Los científicos descubren el gen que provoca la vejez prematura en los niños

Un grupo de científicos franceses anunció ayer el descubrimiento del gen responsable de la progeria infantil, que causa el envejecimiento prematuro de los niños a una velocidad de entre cinco y diez veces por encima de lo normal. En un artículo que publicará mañana viernes la revista Science» y que fue avanzado ayer, los científicos explicaron que la identificación del gen puede ser punto de partida para el desarrollo de tratamientos contra el Síndrome de Progeria Hutchinson-Gilford (HGPS) y para determinar qué individuos podrían sufrirlo.
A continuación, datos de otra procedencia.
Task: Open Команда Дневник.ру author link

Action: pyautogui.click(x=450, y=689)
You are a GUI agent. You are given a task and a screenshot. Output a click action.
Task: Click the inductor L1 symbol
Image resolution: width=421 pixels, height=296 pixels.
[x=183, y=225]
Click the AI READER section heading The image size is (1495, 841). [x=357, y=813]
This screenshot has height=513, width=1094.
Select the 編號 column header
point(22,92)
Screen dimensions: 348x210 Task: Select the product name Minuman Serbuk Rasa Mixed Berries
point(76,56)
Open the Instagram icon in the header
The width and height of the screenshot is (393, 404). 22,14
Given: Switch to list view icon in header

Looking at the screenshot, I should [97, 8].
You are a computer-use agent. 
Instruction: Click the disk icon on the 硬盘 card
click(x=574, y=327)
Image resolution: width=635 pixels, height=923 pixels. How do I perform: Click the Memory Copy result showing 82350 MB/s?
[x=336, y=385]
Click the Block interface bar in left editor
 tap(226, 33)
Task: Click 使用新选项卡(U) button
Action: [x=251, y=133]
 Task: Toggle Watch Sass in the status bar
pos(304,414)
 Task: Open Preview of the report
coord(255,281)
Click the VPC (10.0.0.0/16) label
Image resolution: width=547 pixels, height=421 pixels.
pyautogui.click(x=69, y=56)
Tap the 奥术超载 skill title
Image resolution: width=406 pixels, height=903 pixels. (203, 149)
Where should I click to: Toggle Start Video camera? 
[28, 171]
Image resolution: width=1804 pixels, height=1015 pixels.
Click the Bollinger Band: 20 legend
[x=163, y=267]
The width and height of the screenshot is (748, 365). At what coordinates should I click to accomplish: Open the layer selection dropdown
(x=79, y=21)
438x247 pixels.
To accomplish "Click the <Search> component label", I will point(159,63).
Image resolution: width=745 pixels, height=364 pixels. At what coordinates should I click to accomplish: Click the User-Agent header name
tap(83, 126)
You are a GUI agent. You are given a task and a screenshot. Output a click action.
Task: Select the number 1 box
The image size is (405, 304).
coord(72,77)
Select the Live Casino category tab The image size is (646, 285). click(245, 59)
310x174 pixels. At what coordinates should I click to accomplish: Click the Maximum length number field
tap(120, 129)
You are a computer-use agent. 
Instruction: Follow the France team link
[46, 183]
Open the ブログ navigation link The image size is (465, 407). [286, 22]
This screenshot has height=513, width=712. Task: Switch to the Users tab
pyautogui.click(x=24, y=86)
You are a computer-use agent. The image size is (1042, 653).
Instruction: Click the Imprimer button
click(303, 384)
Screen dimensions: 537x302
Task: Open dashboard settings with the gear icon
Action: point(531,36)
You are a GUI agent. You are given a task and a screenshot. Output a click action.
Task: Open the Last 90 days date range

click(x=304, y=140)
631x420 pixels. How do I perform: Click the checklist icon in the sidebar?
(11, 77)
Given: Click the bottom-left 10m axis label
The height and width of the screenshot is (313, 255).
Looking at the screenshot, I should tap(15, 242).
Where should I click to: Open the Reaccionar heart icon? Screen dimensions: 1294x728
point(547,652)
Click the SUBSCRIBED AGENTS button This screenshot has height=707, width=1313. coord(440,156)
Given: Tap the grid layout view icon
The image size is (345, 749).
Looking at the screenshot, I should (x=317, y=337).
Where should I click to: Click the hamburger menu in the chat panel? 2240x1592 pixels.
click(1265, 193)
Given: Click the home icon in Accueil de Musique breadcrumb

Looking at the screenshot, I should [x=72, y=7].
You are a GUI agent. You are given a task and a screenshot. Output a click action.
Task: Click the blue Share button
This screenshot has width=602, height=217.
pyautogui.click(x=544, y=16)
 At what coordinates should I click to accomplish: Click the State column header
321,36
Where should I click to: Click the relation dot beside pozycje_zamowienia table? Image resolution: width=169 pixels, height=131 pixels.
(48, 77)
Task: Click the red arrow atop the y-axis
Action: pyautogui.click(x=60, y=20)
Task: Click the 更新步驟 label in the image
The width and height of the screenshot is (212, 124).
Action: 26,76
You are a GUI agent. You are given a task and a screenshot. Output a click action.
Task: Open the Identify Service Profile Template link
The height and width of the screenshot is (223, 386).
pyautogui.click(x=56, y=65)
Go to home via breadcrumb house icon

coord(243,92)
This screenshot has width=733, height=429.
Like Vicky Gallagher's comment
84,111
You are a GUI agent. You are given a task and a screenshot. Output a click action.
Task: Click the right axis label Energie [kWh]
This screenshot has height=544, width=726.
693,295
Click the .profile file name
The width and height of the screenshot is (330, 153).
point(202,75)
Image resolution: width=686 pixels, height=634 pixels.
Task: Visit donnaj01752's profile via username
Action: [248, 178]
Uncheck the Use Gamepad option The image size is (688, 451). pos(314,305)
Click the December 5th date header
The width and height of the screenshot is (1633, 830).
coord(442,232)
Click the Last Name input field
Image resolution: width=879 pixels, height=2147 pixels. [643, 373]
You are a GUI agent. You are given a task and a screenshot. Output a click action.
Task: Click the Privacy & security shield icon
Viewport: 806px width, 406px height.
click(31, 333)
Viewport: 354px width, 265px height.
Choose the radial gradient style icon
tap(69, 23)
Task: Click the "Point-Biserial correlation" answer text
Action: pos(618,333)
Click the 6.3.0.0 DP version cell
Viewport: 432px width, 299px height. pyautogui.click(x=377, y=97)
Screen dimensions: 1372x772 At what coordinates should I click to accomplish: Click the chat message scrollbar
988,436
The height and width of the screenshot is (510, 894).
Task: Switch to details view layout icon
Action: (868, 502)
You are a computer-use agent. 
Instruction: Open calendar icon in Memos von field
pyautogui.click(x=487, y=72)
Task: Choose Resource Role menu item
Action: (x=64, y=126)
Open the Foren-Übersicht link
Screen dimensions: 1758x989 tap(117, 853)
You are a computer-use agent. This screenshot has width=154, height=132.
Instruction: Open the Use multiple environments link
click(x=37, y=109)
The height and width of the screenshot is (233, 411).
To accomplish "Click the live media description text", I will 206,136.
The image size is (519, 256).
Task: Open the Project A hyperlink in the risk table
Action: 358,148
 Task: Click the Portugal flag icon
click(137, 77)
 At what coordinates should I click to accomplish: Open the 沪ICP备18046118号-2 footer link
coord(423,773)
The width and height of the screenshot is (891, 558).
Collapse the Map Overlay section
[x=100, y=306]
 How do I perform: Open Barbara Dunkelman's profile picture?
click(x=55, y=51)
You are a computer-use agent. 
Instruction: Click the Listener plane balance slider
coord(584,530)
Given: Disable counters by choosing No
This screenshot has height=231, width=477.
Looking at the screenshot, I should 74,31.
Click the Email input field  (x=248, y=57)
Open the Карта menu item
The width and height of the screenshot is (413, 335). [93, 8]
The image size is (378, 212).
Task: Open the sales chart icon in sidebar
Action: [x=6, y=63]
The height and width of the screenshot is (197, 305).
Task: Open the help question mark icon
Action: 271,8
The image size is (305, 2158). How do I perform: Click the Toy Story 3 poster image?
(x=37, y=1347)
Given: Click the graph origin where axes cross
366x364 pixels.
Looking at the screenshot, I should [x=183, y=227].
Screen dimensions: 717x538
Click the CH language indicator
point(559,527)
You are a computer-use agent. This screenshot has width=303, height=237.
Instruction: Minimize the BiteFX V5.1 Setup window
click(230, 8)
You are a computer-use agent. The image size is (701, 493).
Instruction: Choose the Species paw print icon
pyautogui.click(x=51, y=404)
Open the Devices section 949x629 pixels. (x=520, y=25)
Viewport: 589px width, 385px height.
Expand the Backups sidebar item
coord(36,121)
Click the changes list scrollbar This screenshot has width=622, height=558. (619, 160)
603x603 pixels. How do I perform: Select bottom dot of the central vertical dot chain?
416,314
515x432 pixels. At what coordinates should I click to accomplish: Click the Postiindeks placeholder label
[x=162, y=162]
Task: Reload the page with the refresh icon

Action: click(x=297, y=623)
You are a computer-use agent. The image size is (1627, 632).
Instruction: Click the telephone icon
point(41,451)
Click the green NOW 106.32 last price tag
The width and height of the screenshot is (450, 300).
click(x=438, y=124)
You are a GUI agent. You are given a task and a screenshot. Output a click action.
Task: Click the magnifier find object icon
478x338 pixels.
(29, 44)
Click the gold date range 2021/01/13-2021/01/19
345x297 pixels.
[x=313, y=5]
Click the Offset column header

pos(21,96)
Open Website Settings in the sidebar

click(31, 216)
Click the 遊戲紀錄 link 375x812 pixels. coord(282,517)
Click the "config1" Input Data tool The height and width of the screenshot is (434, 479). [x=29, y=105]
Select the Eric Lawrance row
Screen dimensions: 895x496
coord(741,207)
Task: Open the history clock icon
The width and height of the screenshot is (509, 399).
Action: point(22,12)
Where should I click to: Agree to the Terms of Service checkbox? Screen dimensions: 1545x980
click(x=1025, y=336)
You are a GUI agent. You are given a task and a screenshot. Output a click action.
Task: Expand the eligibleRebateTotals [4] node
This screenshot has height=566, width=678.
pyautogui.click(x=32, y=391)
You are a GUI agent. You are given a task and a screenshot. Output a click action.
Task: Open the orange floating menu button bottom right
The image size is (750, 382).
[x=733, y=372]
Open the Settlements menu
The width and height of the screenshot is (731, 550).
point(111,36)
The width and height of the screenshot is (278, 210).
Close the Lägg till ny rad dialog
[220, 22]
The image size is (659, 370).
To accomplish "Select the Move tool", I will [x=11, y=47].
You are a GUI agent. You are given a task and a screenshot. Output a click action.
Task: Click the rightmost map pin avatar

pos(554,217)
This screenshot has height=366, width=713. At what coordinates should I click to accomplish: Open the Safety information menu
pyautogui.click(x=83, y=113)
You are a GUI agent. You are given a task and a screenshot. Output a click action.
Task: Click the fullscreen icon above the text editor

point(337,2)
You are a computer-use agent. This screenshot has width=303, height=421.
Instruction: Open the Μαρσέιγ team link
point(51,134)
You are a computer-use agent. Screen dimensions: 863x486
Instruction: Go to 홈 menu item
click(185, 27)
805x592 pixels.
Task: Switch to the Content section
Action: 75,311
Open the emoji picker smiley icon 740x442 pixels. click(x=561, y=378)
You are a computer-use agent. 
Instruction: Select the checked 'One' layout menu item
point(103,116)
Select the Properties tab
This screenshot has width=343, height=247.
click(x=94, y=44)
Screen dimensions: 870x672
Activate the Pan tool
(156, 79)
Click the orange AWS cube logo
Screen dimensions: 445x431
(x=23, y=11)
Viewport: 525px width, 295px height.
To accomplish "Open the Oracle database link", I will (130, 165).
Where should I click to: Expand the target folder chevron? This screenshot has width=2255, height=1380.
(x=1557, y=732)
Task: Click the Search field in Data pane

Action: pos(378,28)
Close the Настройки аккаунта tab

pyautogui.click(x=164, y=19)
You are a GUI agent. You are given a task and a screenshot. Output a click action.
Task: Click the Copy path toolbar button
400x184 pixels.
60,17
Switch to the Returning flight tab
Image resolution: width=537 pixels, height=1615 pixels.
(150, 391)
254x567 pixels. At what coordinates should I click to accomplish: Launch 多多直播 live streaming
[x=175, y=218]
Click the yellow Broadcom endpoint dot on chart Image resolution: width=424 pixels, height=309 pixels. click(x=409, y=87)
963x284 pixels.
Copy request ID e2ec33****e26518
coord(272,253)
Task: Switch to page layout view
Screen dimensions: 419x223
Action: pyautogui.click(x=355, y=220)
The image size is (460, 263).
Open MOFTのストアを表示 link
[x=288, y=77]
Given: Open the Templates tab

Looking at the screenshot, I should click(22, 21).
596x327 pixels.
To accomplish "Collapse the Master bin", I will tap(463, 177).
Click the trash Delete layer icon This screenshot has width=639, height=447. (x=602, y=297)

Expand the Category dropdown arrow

La enfermedad afecta a uno de cada cuatro millones de niños con efectos que están vinculados directamente con el envejecimiento: caída del cabello, arrugas, enanismo, rigidez de las articulaciones, dislocación de caderas, problemas cardiovasculares y aterosclerosis. «Sin saber qué causaba este tipo de progeria, teníamos muy pocas posibilidades de lograr un tratamiento. La identificación del gen responsable es un paso crucial hacia posibles terapias», dijo Nicolas Levy, de la Facultad de Medicina y del Hospital Infantil de Timone, en Marsella (Francia). Ahora se podrá «investigar qué ocurre en el cuerpo de los niños con HGPS y, ojalá, encontrar formas de impedir esos cambios».